= René-Louis de Ficquelmont =

René-Louis de Ficquelmont (1589–1654), abbé de Mouzon, was commendatory abbot of Mouzon, Élan and Belval, and from 1624 to 1641 Louis XIII's diplomatic representative in the Principality of Liège.

==Life==
Ficquelmont was born in 1589 to Jean de Fiquelmont and Claude de Joyeuse. In 1609 he was appointed commendatory abbot of Mouzon, Élan and Belval. He was clothed as a monk, and promoted the Benedictine reform of the Congregation of St. Vanne in the monasteries entrusted to him.

==Diplomatic career==
In 1624 Ficquelmont arrived in Liège as the resident representative of the King of France. He was given the freedom of the city in 1627. In 1629 he convinced Richelieu of the desirability that France should guarantee Liège's neutrality in the face of incursions by both Dutch forces and the Army of Flanders.
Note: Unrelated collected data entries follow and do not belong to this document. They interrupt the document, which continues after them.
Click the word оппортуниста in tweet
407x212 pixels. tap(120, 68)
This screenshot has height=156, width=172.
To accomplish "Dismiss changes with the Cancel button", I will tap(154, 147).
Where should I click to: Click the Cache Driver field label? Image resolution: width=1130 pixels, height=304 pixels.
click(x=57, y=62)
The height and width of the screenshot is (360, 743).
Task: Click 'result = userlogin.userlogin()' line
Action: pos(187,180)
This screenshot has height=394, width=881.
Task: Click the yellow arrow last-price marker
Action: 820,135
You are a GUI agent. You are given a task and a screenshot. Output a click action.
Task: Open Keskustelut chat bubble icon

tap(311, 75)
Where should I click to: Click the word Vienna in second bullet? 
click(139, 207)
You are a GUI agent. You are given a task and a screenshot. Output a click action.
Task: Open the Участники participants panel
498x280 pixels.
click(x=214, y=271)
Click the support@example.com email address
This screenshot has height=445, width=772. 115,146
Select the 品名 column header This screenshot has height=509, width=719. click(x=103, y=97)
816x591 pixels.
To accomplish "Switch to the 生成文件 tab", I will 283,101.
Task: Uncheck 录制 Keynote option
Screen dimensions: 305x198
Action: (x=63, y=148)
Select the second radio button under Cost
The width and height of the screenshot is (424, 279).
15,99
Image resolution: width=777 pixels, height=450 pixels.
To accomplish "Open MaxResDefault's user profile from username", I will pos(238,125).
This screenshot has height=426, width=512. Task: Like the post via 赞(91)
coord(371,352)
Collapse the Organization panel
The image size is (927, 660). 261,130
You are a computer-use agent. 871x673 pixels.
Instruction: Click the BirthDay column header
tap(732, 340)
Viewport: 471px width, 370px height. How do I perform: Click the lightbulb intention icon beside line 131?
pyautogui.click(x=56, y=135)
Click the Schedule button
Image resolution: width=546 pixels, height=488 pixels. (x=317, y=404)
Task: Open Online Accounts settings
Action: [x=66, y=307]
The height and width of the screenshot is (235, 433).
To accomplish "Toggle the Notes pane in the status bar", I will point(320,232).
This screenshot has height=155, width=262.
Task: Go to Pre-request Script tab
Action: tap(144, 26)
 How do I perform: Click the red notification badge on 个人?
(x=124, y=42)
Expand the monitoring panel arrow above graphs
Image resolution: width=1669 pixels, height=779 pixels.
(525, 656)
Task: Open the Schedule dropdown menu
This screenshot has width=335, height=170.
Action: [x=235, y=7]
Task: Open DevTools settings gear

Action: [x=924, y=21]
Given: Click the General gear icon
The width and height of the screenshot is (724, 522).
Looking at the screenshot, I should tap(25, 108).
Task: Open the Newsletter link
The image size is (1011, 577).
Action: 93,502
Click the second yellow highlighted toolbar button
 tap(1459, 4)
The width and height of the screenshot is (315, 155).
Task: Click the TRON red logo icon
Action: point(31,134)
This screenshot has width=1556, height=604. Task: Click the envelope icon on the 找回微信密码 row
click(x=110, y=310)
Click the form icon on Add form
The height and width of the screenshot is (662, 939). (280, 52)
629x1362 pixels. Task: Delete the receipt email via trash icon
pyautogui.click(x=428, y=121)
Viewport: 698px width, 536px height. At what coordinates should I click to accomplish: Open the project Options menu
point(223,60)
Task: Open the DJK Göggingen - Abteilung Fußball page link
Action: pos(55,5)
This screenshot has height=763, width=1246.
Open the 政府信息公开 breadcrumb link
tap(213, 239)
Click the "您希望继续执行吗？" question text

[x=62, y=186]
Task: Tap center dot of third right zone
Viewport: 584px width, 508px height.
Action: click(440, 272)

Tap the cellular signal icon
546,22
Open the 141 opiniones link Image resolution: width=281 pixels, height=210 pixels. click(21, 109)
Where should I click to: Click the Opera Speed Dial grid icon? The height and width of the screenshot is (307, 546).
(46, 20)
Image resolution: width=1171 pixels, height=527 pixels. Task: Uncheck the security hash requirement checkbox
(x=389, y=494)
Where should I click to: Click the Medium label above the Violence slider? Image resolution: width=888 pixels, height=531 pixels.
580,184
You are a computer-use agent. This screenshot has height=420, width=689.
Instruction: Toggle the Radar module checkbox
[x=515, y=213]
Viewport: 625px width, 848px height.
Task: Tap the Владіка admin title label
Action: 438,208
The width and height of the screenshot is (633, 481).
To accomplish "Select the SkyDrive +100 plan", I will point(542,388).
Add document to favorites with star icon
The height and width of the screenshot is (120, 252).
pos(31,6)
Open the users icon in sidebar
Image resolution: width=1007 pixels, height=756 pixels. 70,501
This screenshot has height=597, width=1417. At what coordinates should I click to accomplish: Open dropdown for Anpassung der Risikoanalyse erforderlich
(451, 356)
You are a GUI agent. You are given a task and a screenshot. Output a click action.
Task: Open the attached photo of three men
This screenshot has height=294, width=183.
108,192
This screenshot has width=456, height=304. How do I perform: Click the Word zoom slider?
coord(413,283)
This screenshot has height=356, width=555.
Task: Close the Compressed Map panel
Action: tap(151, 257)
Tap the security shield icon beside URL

Mouzon spent lavishly in the French interest, receiving 67,750 livres between March 1635 and November 1639, but failed to convince the Liégeois to accept French intervention after the murder of Sébastien de La Ruelle in 1637. During the murder of La Ruelle, Mouzon had briefly been held prisoner by the murderers. Between October 1639 and April 1640 he was in Maastricht and then in Paris, to receive new instructions. In 1641 he was forced out of Liège by the resurgent Chiroux party, opposed to French intervention in the principality.

In 1654 he died of an apoplexy while at Luxeuil Abbey, and was buried there.